The basic critical point raised by the Federal Constitutional Court is that the ECB's PSPP bond purchase program does not meet the proportionality requirement. The Court complains that the ECB's program would entail disproportionate costs for savers, for some companies and for other groups and would excessively assist governments in refinancing their public debt.

This accusation shows a decidedly insufficient understanding of the economy. A central bank can only fulfill its mandate to pursue price stability in a sustainable way if employment is high, growth is solid and the financial system is stable. In other words, a central bank will never be able to fulfill its mandate if zombie companies thrive, savers are expropriated and the banking system collapses.

The accusation is therefore a contradiction in terms. In short: it will be easy for the Bundesbank or the ECB to demonstrate the proportionality of monetary policy, as indeed they already do in their quarterly forecasts.

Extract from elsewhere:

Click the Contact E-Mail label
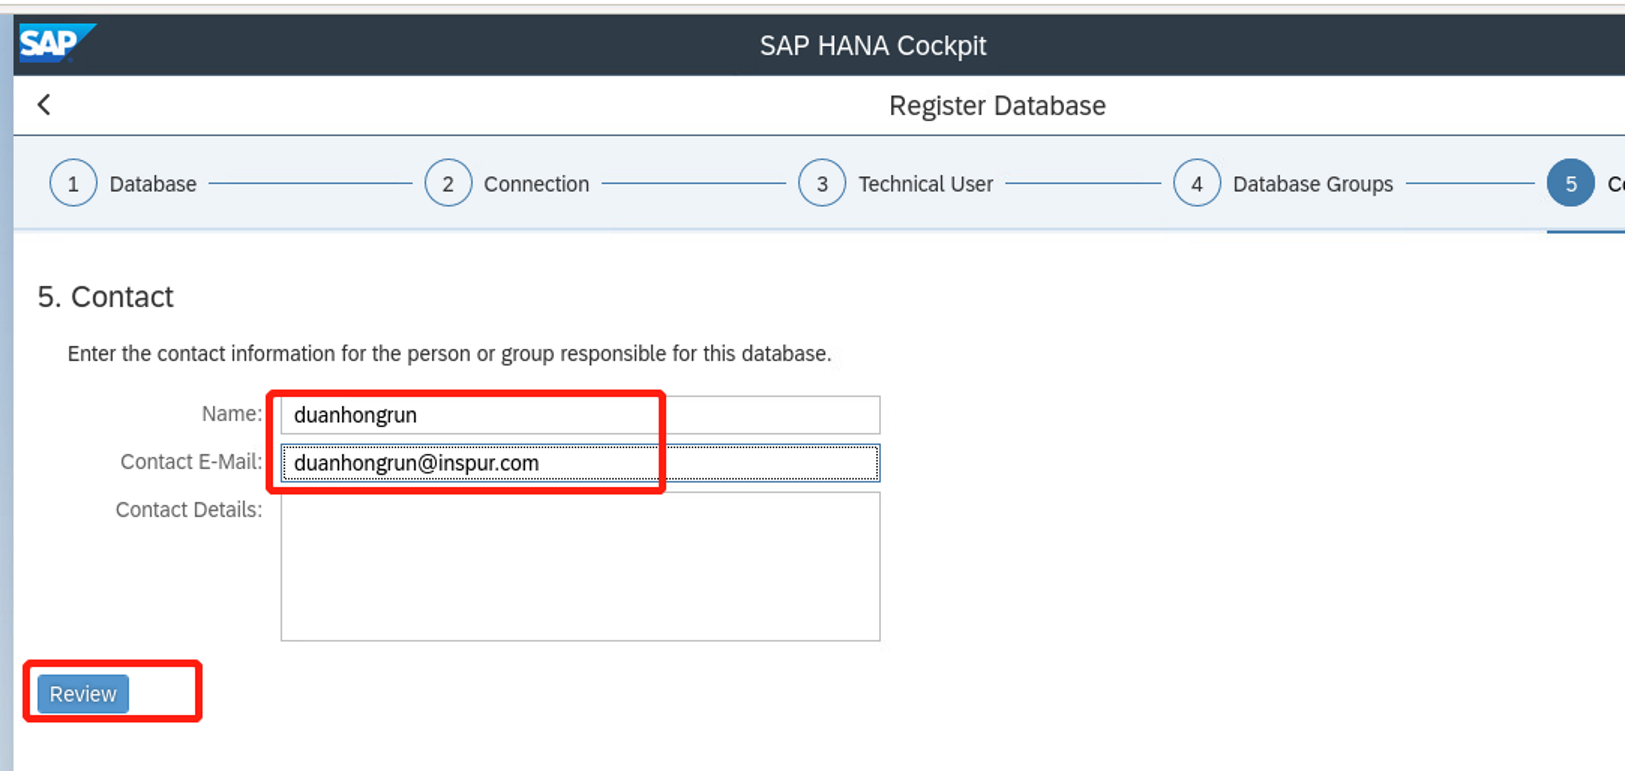Viewport: 1626px width, 772px height. point(190,462)
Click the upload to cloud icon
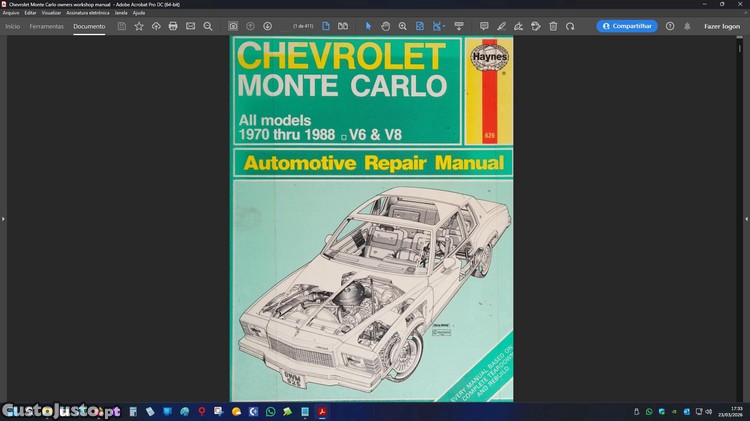Image resolution: width=750 pixels, height=421 pixels. pos(156,26)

The second weak point in the verdict of the Court of Karlsruhe is the request made to the ECB not to pursue at all costs the objective of price stability provided for by the EU treaties, but to consider whether in any single case it is really worth trying to achieve this. target. It is ultimately an invitation to violate the central bank's mandate. After all, according to European treaties, price stability is the ECB's only primary mandate.

There are also other central banks, such as the American central bank, which aim to pursue full employment in addition to price stability. The revision of its strategy, scheduled for this year, will certainly offer the ECB the opportunity to address some of the criticisms made by Karlsruhe. But a fundamental change in his mandate would require an adaptation of the European treaties.

The third weak point is the demand that the ECB judge the redistributive effects of its monetary policy, not only within individual countries, but also among the eurozone countries. This ruling is not the first ruling by which the Federal Constitutional Court complains that the ECB is taking on quasi-fiscal risks and that it is implicitly bearing Germany's risks related to other countries. Such risk sharing is a necessary element in any economic and monetary union, from which all participants benefit in the end, as this reduces the risks for all members.

The Federal Constitutional Court is right when it says that through its monetary policy, the ECB is taking on many of these risks, buying government bonds and offering a lot of liquidity to banks, especially from weaker countries. Indeed, if the euro area had an adequate fiscal union and a single capital market, the ECB would have to take less risks.

The biggest contradiction of the many German ECB critics is that they would like to reduce the ECB's ability to act, but at the same time they reject the necessary measures to create a fiscal union and a capital market. Many of the ECB's critics are also among those who are now attacking the European reconstruction program proposed by Chancellor Merkel and French President Macron to ease the burden on the ECB.

The EU and the federal government must urgently address this conflict with the Federal Constitutional Court. This creeping conflict has caused enormous damage to the ECB. Because in Germany the criticism of the Constitutional Court is shared by a large part of public opinion, the media and also by some economists.

The result is that in Germany it is the confidence of the ECB that suffers greatly, and ultimately also its ability to successfully pursue a long-term monetary policy suffers. Much of the criticism of the ECB can be considered fundamentally wrong - and I think so too - but the conflict will eventually have to be clarified in order not to cause further damage to the ECB and the euro.

The right conclusion after the Karlsruhe ruling should not be the abandonment by the ECB of its monetary policy stance. Instead, it will be necessary to modify the European treaties which explicitly define the mandate, the permitted political instruments and the framework for the actions of the ECB.

Equally important is a reform of the economic and monetary union, through common tax instruments at European level and the completion of the internal market. Both steps are extremely difficult to implement. Failure would be catastrophic and could endanger the euro itself.